A Tale of 10,000 Sanctioned and Starving Crocodiles
The U.S. froze a wealthy Honduran family's assets after they were accused of drug trafficking. Now the family's 10,000 crocodiles are starving.
Seven lions and more than 10,000 crocodiles owned by the family of Jaime Rosenthal, the former vice president of Honduras, are starving to death on a 70-acre farm in the Honduran town of San Manuel.
Seven lions and more than 10,000 crocodiles owned by the family of Jaime Rosenthal, the former vice president of Honduras, are starving to death on a 70-acre farm in the Honduran town of San Manuel.
The reason? Sanctions slapped on members of the elite Rosenthal clan by the U.S. Treasury Department, which last month accused the multimillionaires of money laundering and drug trafficking.
The former vice president, his son Yani, and his nephew Yankel had their assets frozen on Oct. 7, one day after Yankel was arrested in Miami. His cousin and uncle remain at large, and the family’s crocodile farm, Cocodrilos Continental, was not one of the family’s seven businesses targeted by the United States.
But the spillover effect was unavoidable: The accounts that pay for workers salaries’ and the crocodiles’ food were blocked as part of the freeze.
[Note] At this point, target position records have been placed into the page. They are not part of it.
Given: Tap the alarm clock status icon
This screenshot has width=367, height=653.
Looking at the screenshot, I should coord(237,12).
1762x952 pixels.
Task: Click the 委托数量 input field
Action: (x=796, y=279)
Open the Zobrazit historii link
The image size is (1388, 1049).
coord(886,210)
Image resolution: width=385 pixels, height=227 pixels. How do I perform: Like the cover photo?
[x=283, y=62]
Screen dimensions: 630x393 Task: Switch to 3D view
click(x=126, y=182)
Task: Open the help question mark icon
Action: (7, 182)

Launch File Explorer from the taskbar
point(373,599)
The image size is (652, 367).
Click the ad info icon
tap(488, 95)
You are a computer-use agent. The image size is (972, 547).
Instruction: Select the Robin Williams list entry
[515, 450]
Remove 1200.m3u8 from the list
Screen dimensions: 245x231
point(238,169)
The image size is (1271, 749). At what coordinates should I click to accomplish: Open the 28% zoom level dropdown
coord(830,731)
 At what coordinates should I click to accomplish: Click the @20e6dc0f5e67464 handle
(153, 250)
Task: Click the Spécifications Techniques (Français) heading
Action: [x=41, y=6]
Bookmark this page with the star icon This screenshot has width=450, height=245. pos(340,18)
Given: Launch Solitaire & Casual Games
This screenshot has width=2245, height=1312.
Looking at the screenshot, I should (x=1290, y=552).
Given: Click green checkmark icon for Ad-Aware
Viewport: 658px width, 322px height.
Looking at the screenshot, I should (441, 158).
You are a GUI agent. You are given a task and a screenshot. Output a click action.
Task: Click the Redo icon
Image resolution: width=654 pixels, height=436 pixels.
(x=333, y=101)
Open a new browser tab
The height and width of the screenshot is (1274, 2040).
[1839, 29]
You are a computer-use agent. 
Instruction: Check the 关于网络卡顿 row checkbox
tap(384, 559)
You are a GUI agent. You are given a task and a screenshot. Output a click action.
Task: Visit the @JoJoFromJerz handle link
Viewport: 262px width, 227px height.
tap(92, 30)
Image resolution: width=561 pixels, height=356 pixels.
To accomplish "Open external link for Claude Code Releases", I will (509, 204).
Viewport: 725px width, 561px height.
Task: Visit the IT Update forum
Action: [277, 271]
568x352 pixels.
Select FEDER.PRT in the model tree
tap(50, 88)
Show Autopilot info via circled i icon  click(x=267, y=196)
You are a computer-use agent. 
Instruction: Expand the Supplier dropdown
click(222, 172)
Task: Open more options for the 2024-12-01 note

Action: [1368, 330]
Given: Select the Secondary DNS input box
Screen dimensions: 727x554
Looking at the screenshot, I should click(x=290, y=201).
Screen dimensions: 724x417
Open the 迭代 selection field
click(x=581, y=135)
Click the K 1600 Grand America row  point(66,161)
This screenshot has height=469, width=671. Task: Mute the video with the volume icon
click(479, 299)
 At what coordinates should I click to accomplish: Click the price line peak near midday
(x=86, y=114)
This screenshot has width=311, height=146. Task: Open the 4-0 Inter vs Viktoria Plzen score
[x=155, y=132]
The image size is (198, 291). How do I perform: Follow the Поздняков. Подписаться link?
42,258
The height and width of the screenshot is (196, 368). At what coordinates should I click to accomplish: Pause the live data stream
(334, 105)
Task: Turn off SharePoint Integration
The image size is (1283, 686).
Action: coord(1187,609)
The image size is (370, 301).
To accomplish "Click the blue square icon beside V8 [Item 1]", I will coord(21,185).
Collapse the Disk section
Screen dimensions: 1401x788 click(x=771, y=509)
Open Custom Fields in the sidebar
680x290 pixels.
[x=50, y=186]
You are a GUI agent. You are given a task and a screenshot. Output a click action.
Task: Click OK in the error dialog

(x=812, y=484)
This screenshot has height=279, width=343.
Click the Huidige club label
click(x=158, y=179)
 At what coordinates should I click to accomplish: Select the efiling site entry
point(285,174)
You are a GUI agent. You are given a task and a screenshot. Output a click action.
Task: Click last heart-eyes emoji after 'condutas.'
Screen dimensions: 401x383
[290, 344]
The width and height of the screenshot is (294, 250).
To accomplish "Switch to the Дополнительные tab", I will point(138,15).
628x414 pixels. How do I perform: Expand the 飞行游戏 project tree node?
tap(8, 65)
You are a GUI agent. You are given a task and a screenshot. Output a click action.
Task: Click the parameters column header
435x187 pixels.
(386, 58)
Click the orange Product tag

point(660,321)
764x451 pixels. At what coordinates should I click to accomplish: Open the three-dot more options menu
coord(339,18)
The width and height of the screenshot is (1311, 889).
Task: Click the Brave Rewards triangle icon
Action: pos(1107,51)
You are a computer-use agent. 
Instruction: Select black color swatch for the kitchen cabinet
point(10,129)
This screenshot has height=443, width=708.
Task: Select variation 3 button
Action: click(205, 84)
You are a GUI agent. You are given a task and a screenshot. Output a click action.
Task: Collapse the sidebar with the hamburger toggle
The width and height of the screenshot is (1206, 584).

Their family-run bank, Banco Continental, has taken one of the biggest hits — it’s now being liquidated at the orders of Honduras’ National Banking and Insurance Commission. The Rosenthals also own a football club and a newspaper, Tiempo, which reportedly stopped printing last week.
According to the Treasury Department, all businesses targeted by the assets freeze were “specially designated narcotics traffickers” under the U.S. Kingpin Act, which intends to prevent drug traffickers from interacting with the U.S. financial system.
And the Rosenthal relatives are allegedly some of the wealthiest and most influential drug traffickers of them all, running one of the largest narcotics operations in Latin America. In Honduras, the political elite are often considered untouchable, and in recent years, the country’s drug trade has worsened. In certain areas, gangs and drug rings have more control than elected officials or police, who are often in cahoots with the criminals.
That makes the sanctions on one of Honduras’ wealthiest and most influential families even more significant.
“[The men] provide money laundering and other services that support the international narcotics trafficking activities of multiple Central American drug traffickers and their criminal organizations,” the Treasury Department said in a statement last month.
But Jaime and Yani released a statement denying all charges. “We have never been involved in illegal acts, much less in drug trafficking or money laundering activities,” they said.
Whether the Treasury Department knew the effect the sanctions would have on the family’s innocent crocodiles remains unclear, and Treasury did not immediately respond to a request from Foreign Policy to comment on the matter.
Cocodrilos Continental costs at least $1 million a year to run, and workers on the farm aren’t willing to stay much longer if they don’t receive their paychecks and can’t do their jobs.
“The crocodiles and lions are dying of hunger, and we are too because we haven’t been paid the last two weeks,” a farm worker using the pseudonym José told Agence France-Presse. “Forty animals have already died. They were taken away in boxes by trucks to be buried.”
On Friday, the Honduran Forest Conservation Institute donated around 3,000 pounds of poultry to feed the hungry reptiles, which are bred for their skin and meat. And on Wednesday, a different Honduran firm donated another few thousand pounds of cow entrails.
But that’s enough for only two or three days worth of meals, and workers are unwilling to feed the animals until they’re guaranteed they’ll be paid. “The 3,000 pounds doesn’t amount to much because a crocodile eats the equivalent of half a horse in a day,” José told the news service.